Но чем ближе подходило солнце к полудню, тем ожесточённей шло дело. Женщины давно сняли с себя платки и оставались в одних повойниках, многие поснимали и сарафаны: стало уже не до приличий. К полудню уставали и косари, недовольно поглядывая на небо. Песни смолкли, место веселого говора заступили звуки обнажённого труда, и над лугами теперь витала единственная мысль – посвободнее бы вздохнуть. А солнце словно остановилось в одном месте в безоблачной лазури и пригревало все сильней…
Чтобы скорее управиться с травой, большинство крестьян ночевало в поле и лишь некоторые возвращались домой, и с наступлением сумерек тёмно-синее пространство озарялось огнями костров.
Сергей Леонидович с малых лет любовался этой картиной. Во времена его детства соловьёвские сена заведено было косить у помещика с части. Косили, главным образом, свои, соловьёвские, или ягодновские однодворцы, и Сергею Леонидовичу иногда разрешалось с наступлением вечера подходить к их кострам. Ему нравилось степенно приветствовать их трапезу. "Хлеб да соль!" – важно произносил маленький Сергей Леонидович, прекрасно зная, что последует за этим. "Започин, мы за тобой", – добродушно усмехаясь, предлагали они, и кто-нибудь степенно вручал ему деревянную ложку, предварительно обтерев её полою рубахи. Похлебав кулеша, Сергей Леонидович старательно собирал дрова и с жадностью слушал рассказы косарей про разные страхи, про упырей да утопленников, а потом дома пересказывал их Павлуше. Но Павлуша только снисходительно морщился и иногда пощипывал его за мочку уха.
После окончания работы косари получали увеличенную порцию водки, ужинали рано и после еды со сложенными косами на плечах расходились по своим весям. Шествие их, не смотря на усталость, сопровождалось обыкновенно хоровым пением, и Сергей Леонидович смотрел им вслед до тех пор, пока слух ещё различал звуки уносимой расстоянием песни…

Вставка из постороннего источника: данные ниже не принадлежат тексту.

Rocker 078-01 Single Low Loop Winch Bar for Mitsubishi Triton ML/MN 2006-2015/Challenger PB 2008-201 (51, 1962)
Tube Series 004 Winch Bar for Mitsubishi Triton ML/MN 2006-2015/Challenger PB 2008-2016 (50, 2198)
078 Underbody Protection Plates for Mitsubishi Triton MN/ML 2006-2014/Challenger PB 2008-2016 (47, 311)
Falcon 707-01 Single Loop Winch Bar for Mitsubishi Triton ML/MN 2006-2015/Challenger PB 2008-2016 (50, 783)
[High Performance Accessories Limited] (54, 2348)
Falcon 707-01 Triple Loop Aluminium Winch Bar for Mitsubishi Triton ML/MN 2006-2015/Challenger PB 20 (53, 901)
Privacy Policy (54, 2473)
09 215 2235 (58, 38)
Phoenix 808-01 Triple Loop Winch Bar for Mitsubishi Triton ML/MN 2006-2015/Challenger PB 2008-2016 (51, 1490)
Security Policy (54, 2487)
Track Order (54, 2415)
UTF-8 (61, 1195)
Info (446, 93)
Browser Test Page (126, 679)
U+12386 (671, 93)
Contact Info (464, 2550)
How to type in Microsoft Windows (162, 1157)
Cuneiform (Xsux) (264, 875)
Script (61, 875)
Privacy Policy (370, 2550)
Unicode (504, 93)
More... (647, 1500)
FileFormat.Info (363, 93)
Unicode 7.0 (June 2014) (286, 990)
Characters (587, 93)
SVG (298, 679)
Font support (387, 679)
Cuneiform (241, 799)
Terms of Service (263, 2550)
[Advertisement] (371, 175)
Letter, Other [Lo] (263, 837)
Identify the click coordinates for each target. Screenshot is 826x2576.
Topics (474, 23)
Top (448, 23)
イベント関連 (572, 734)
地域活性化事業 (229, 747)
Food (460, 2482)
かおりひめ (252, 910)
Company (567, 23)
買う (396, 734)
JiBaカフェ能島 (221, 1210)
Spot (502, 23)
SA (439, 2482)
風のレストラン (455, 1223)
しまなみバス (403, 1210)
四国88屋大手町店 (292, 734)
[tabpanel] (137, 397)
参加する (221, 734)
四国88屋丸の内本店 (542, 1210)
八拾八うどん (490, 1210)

И теперь было как будто всё то же, но уже чего-то недоставало – наверное, детства, решил Сергей Леонидович. В душистой темени он возвращался в дом, остаток ночи просиживал над книгами, вставал поздно и без всякого дела гулял по окрестностям, но лишь смеркалось, снова усаживался под лампу. Грешным делом Александра Николаевна стала подозревать что-то нехорошее, антиправительственное, и несколько раз как бы невзначай входила к нему в комнату, чтобы посмотреть, что именно он читает. Однако опасения её не оправдались – Сергей Леонидович читал книги по праву. Но студент в те годы уже по самому своему названию возбуждал подозрения. То и дело приходили страшные известия – то в Скопине полиция раскрыла революционный кружок, то в Тамбове какая-то курсистка Боголюбова стреляла в жандармского полковника, то в экипаже вице-губернатора обнаружили адскую машину, которая не сработала по чистой случайности.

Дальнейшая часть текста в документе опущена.